The association of HIV-1 Tat with nuclei is regulated by Ca2+ ions and cytosolic factors.

Human immunodeficiency virus-1 (HIV-1) Tat, a nuclear transcription factor, has been shown to function extracellularly, implying that some Tat molecules escape nuclear import and are secreted. This raises the question of what regulates, in HIV-1-infected cells, the nuclear targeting of the polypeptide. Here we show that cytosolic components activated by Ca2+ ions are required to reveal the karyophilic properties of Tat: in vitro translated Tat molecules do not associate with isolated nuclei unless preincubated with Ca2+. Moreover, Ca2+ ions induce karyophilicity of chemically synthesized Tat molecules only upon addition of cytosolic extracts.
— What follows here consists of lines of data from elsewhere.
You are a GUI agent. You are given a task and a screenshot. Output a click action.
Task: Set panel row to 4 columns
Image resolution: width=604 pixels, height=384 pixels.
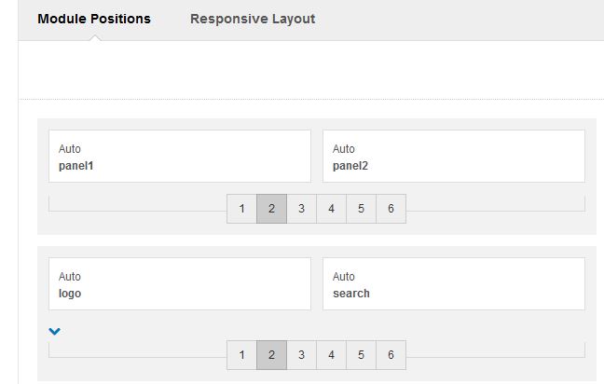pos(331,209)

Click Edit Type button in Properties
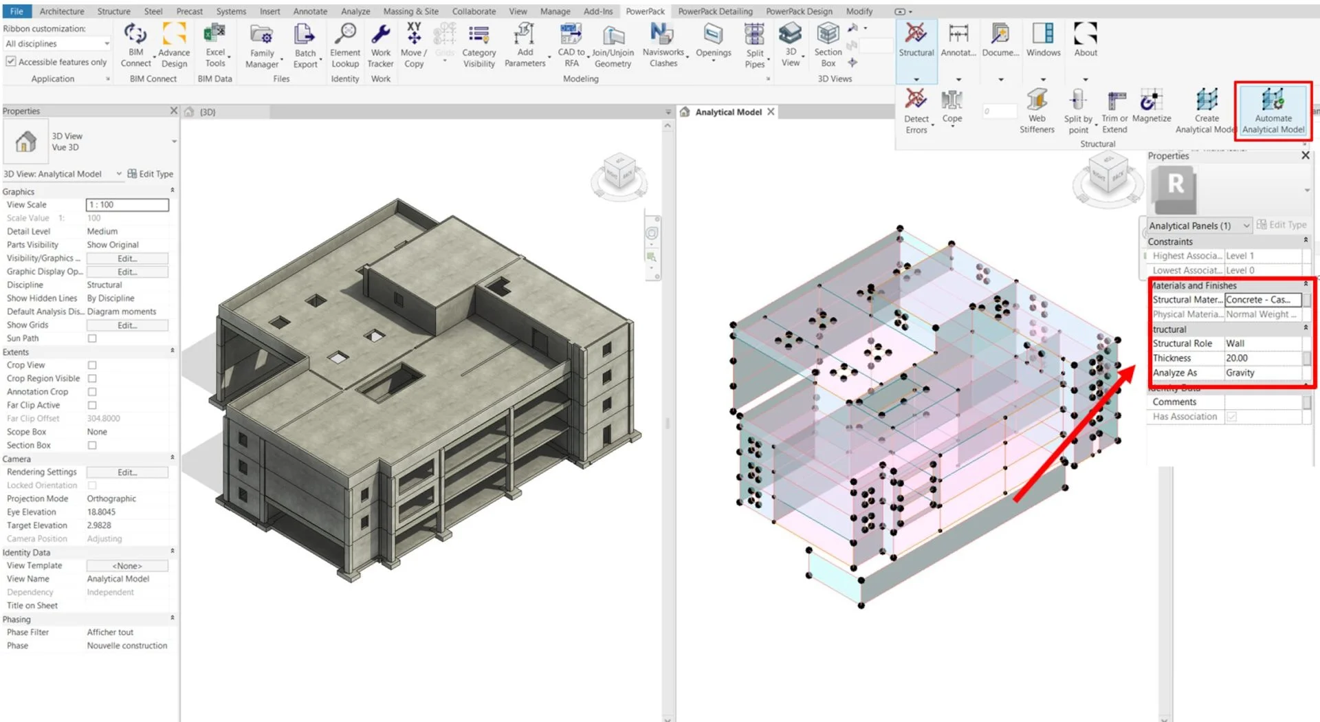coord(151,174)
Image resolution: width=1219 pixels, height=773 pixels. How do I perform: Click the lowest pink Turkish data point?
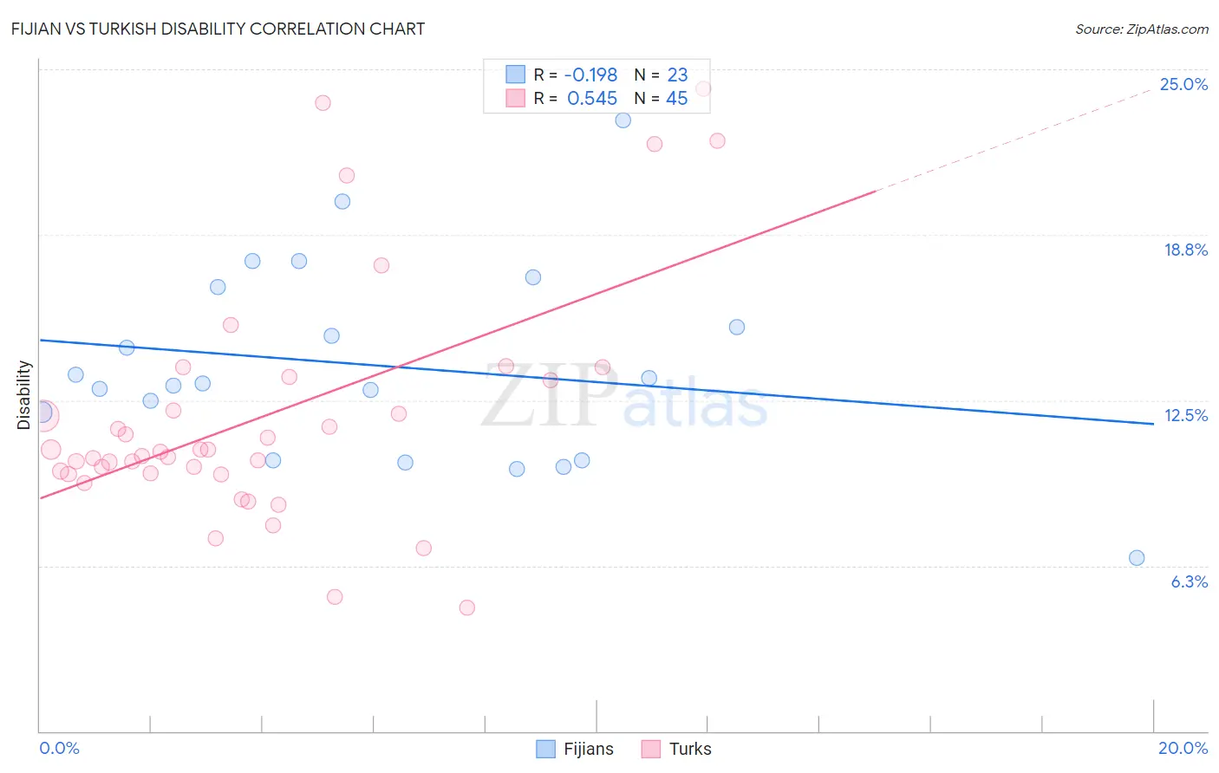(467, 607)
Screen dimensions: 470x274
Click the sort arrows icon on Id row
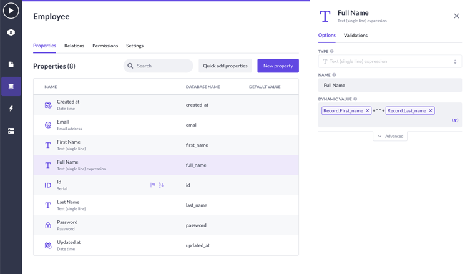pyautogui.click(x=161, y=185)
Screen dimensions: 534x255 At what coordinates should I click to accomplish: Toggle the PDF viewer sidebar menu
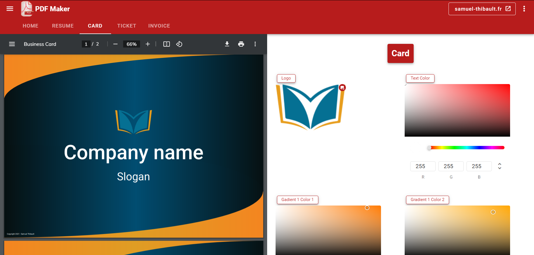click(x=12, y=44)
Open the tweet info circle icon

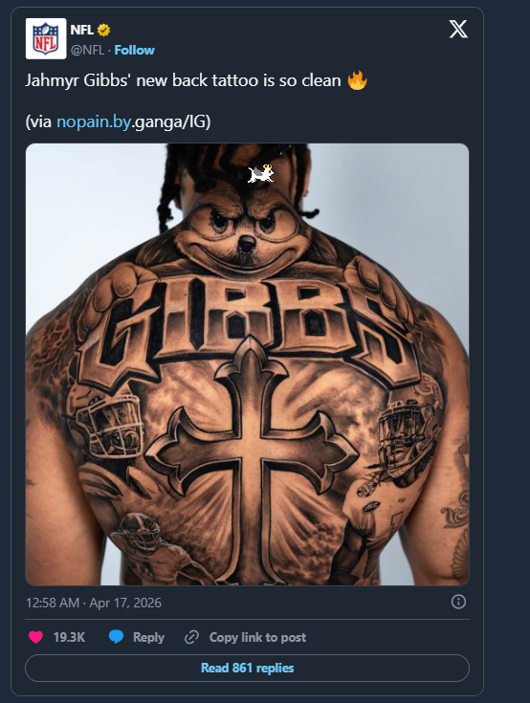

The Ca2+-induced karyophilicity is prevented by inhibitors of either tyrosine kinases (herbimycin A and genistein) or tyrosine phosphatases (vanadate), suggesting the involvement of Ca2+-dependent phosphorylation/dephosphorylation events. In line with these observations, the transcriptional activity of Tat is inhibited by treatment with either vanadate or genistein. The same occurs with Tat mutants lacking either one or both the two tyrosine residues (positions 26 and 47). Hence, Ca2+-dependent tyrosine kinase(s) and phosphatase(s) act on accessory cellular protein(s), which in turn are responsible of Tat karyophilicity.